[ABOUT THIS TASK]: Could you filter the records below and keep only the lines with the word "button"?

:: DATASET RECORDS ::

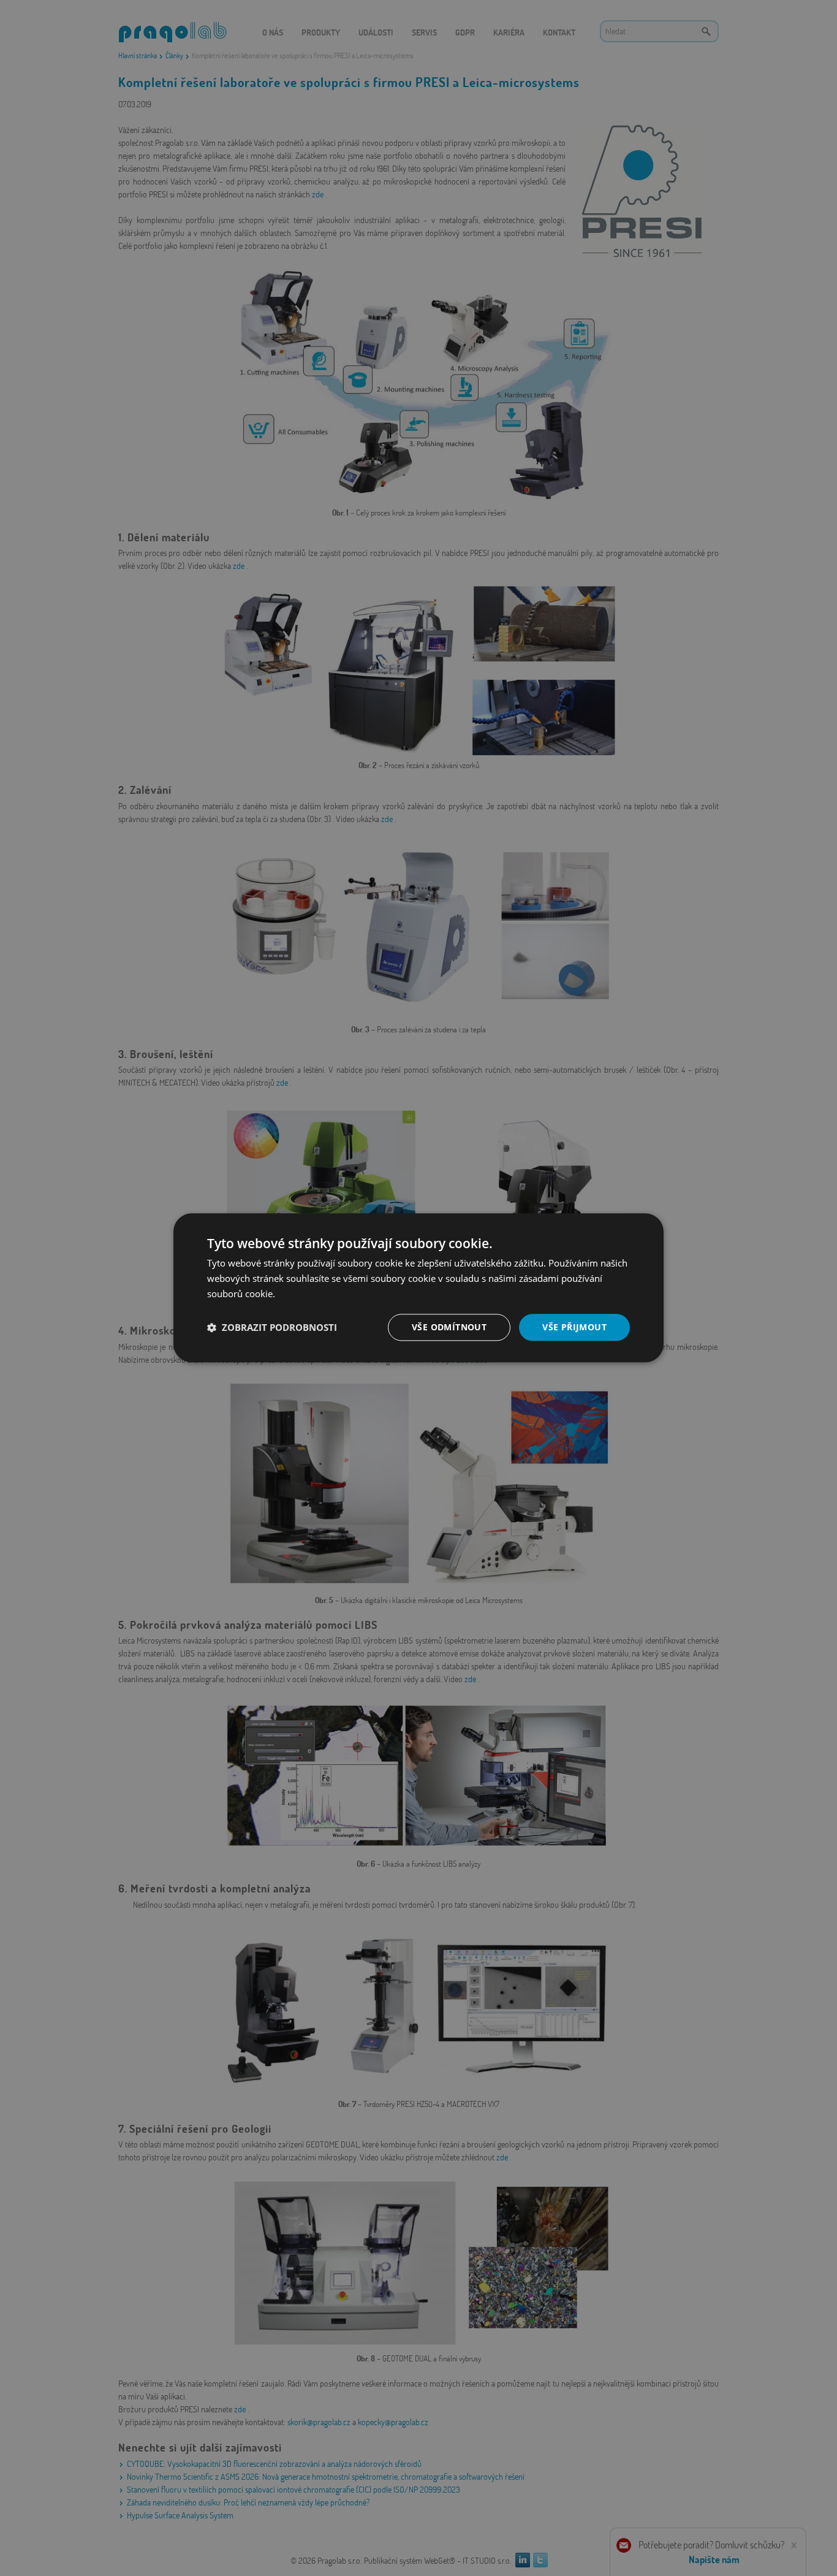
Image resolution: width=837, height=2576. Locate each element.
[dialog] (418, 1287)
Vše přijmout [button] (574, 1327)
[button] (272, 1327)
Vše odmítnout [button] (449, 1327)
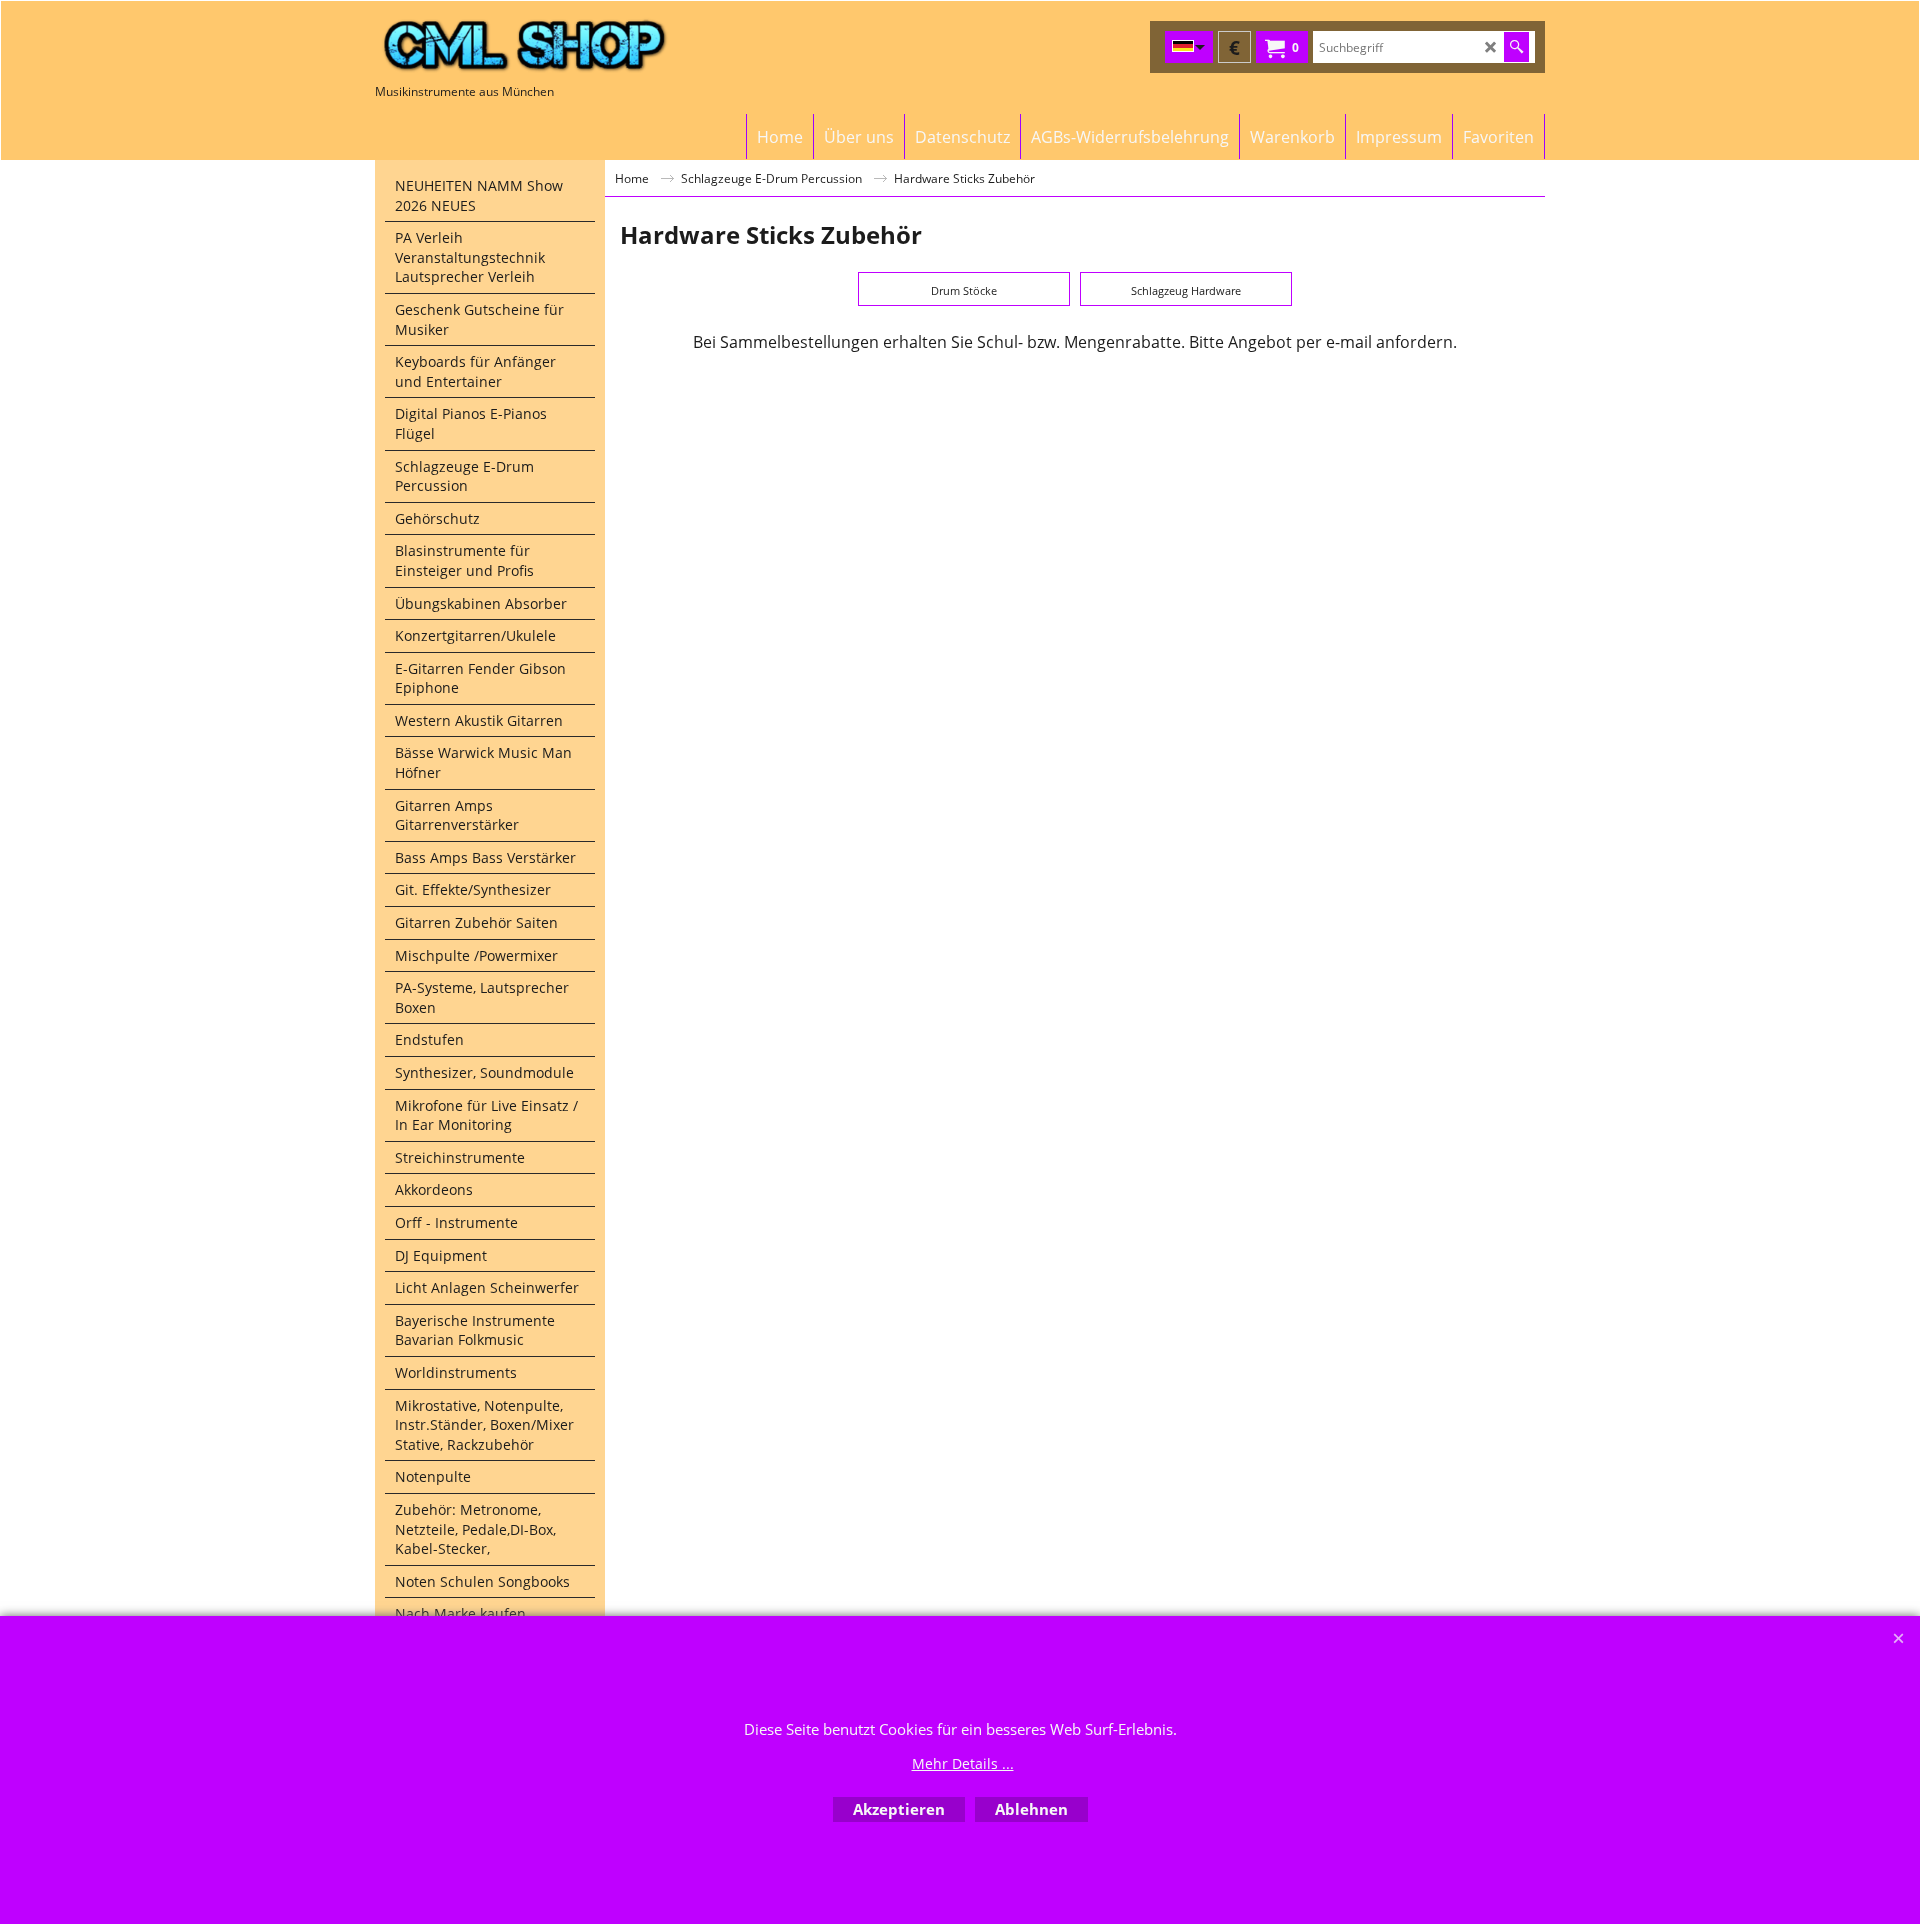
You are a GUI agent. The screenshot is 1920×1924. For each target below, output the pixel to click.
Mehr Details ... (963, 1763)
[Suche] (1516, 47)
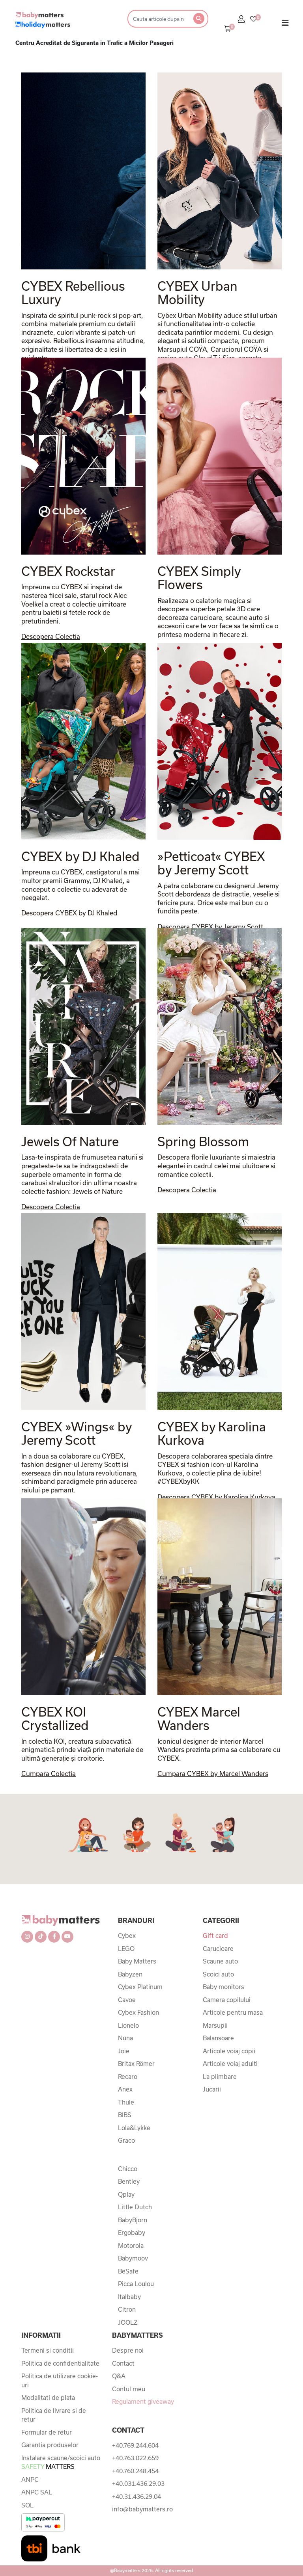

:::

[ANSWER AREA]:
Vše přijmout [button] (574, 1327)
[button] (272, 1327)
Vše odmítnout [button] (449, 1327)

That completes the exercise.